Sorting digital music


in Geek stuff, Internet matters, Music, Rants

Fence in Vermont

When it comes to the organization of music, I am probably one of the most obsessive people out there. I would actually rather delete a song I cannot properly categorize than retain it as ‘Track 1’ by ‘Unknown Artist.’ Also, once I start categorizing something such as music or photos, I cannot rest easy until the task is done. It’s a tendency I need to be aware of and careful about. The decision to tag all my iPhoto images for which friends are in them, for example, produced about three days worth of intense work.

Of course, iTunes is the ultimate enabler for music organization obsessives. It puts everything into a big database: song ratings (all my songs are rated), artists, titles, play counts, last played dates, etc. It lets you set up smart playlists that, for example, consist only of songs rated four or five stars and haven’t been played in the last two weeks. You can also tag your songs as Canadian, too obscene to be included in a random party playlist, or whatever other designations are useful to you. I have most of my good music sorted into mood-based categories, including angry, brazen, demure, dramatic, energetic, rebellious, sombre, and upbeat.

One annoying element of the age of digital music is the enduring character of mix CDs consisting of CD-style music tracks, rather than data files. Almost invariably, this means that someone somewhere converted the uncompressed music on a CD into an MP3, AAC, or WMA file. Then, someone took that compressed file and stretched it back into CD format. If you then try to re-compressed the previously compressed and de-compressed file, you encounter a notable loss of quality. It would be far better if people made mix CDs consisting of data files (those in a lossless format would be especially appreciated, and still significantly smaller than uncompressed music files).

One final annoyance I will mention is the fact that my iPod is no longer large enough to store my music collection. Since I am now about 500 megabytes beyond its capacity, I need to manually ‘uncheck’ songs so that it can synchronize properly. Beyond being a pain, this somewhat undermines the iPod concept, which is really to have all your music available at a touch. My iPod is an old 4th generation 20GB model. It was replaced four times under an extended warranty that has since expired, and it probably doesn’t have enormously more time left in the world of working gear. When it bites the bullet, I will buy something large enough to store many years worth of future musical acquisitions.

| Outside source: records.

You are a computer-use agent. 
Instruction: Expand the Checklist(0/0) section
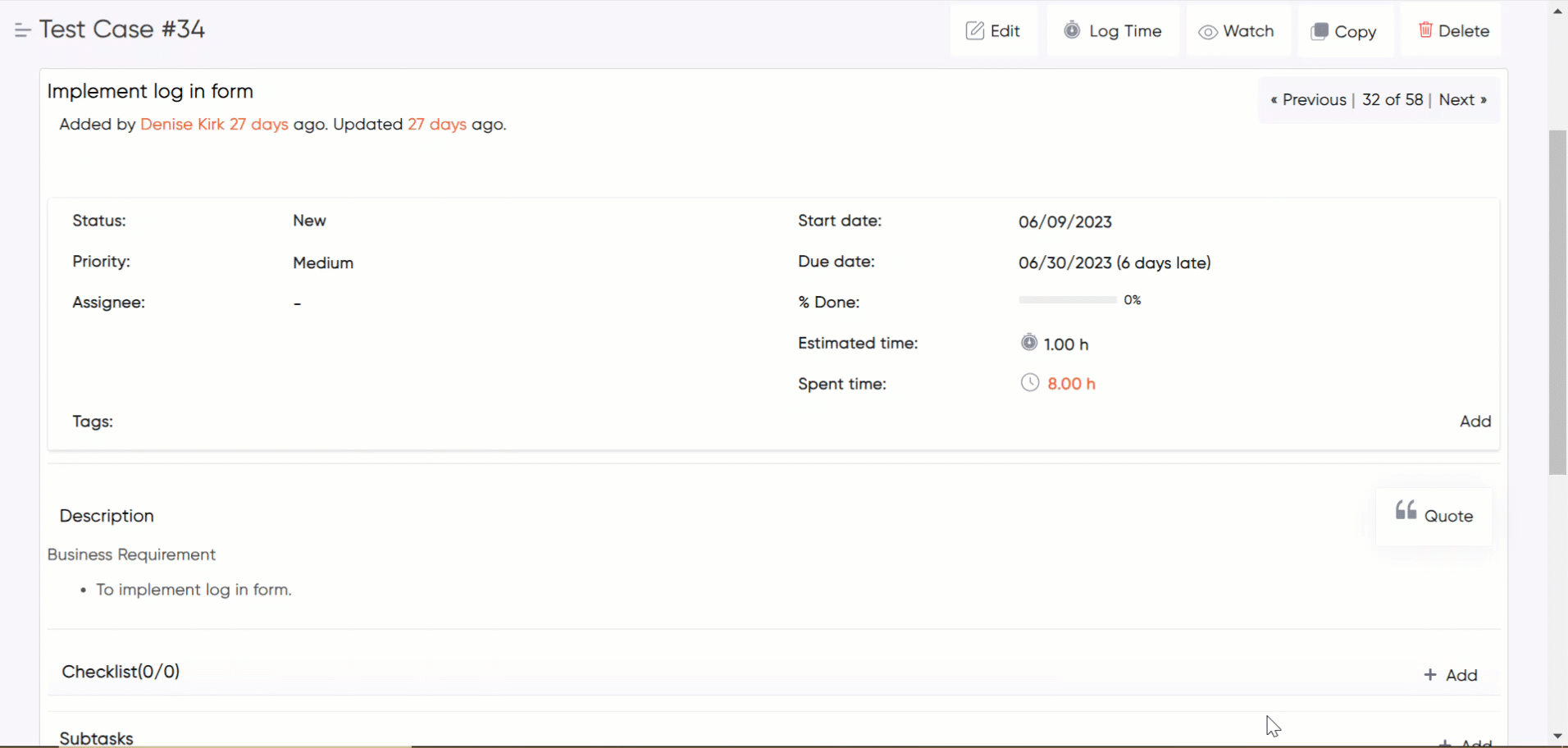(121, 671)
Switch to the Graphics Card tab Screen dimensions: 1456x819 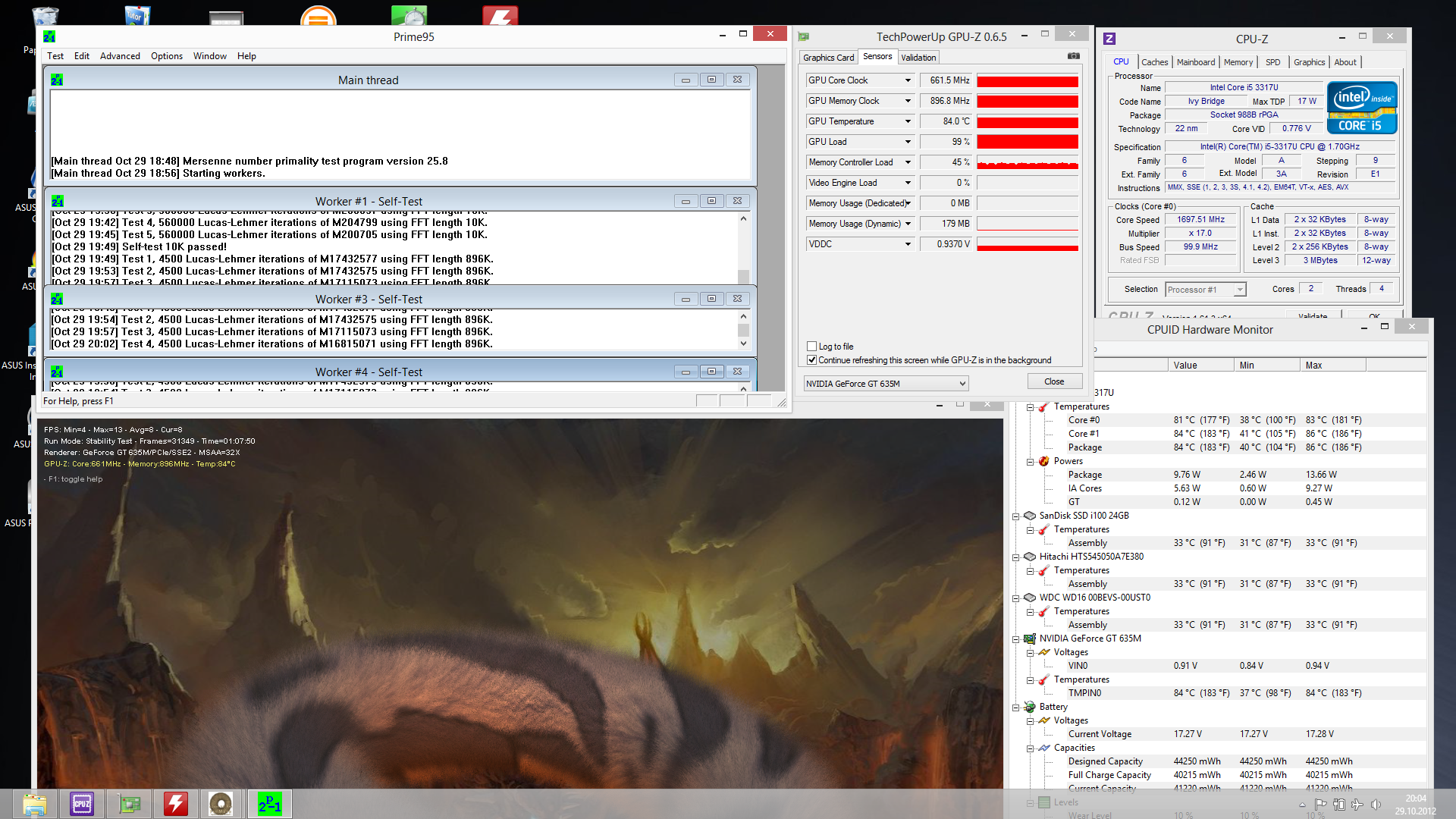coord(828,58)
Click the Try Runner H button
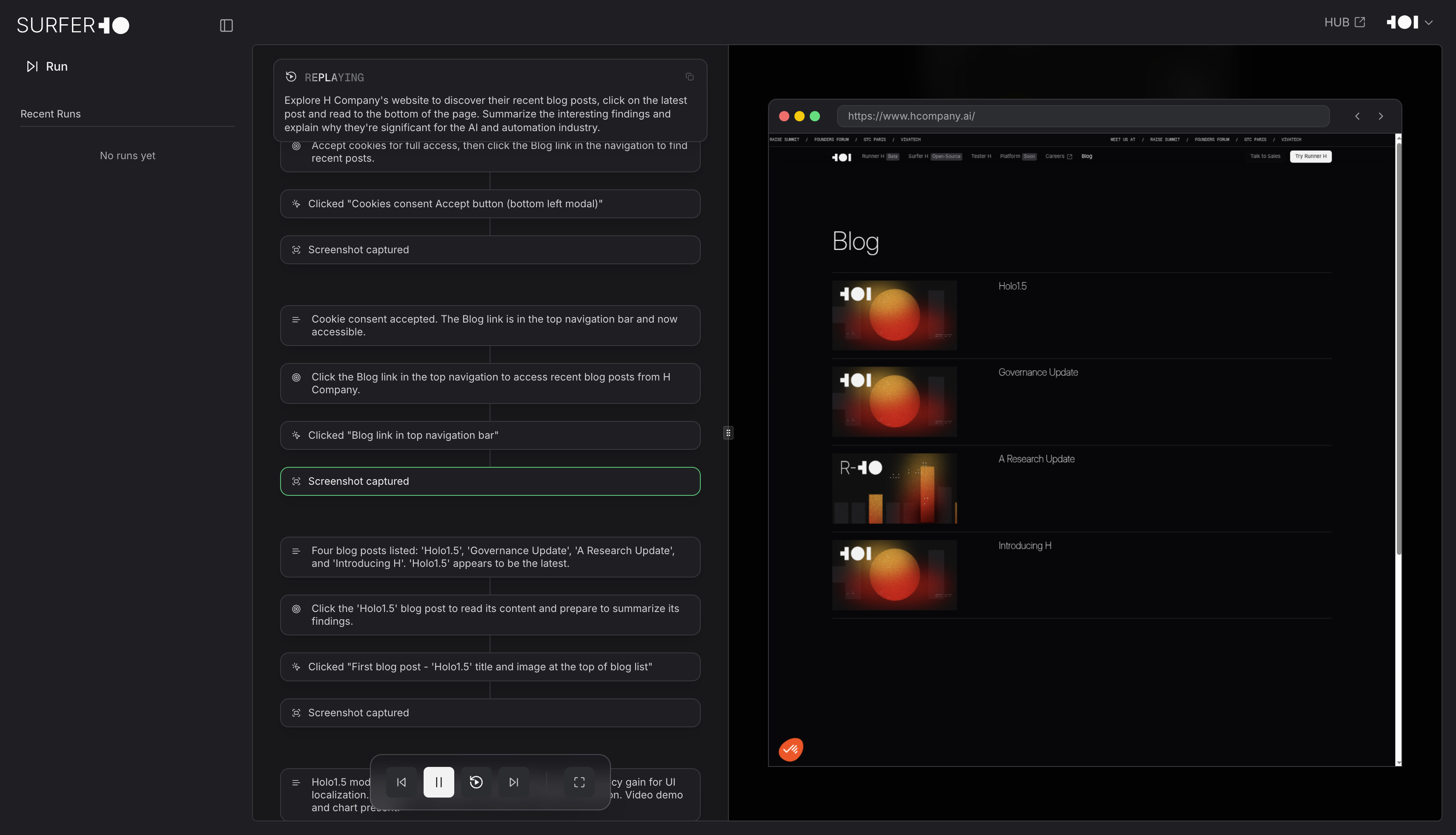The image size is (1456, 835). (x=1310, y=156)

{ 4 comments… read them below or add one }

Padraic January 2, 2009 at 8:15 pm

Sounds like you need to consult the iPod Death Clock – a useful, but according to my googling, now-defunct website that estimated how much life your iPod had left.

Milan January 2, 2009 at 8:46 pm

My chronology of iPods definitely isn’t encouraging.

It is largely the product of how, when you return an iPod for repair, they send you someone else’s refurbished unit. I think the probable rate of failure on the refurbished units is very high and so, once you have been issued your first, its successors aren’t far off.

iPods are one device where I think the three year extended warranty is worthwhile.

Litty January 2, 2009 at 8:57 pm

“I would actually rather delete a song I cannot properly categorize than retain it as ‘Track 1′ by ‘Unknown Artist.’ Also, once I start categorizing something such as music or photos, I cannot rest easy until the task is done.”

You should relax. It’s weird to be so strangely regimented about something as intuitive as music.

Milan July 5, 2011 at 8:17 pm

iTunes has become incredibly frustrating software. Whenever I have an iPhone or an iPod plugged into my computer, it spontaneously decides that it needs to sync every few minutes. For some reason, the Lost Highway soundtrack needs to be constantly transferred from one device to the other.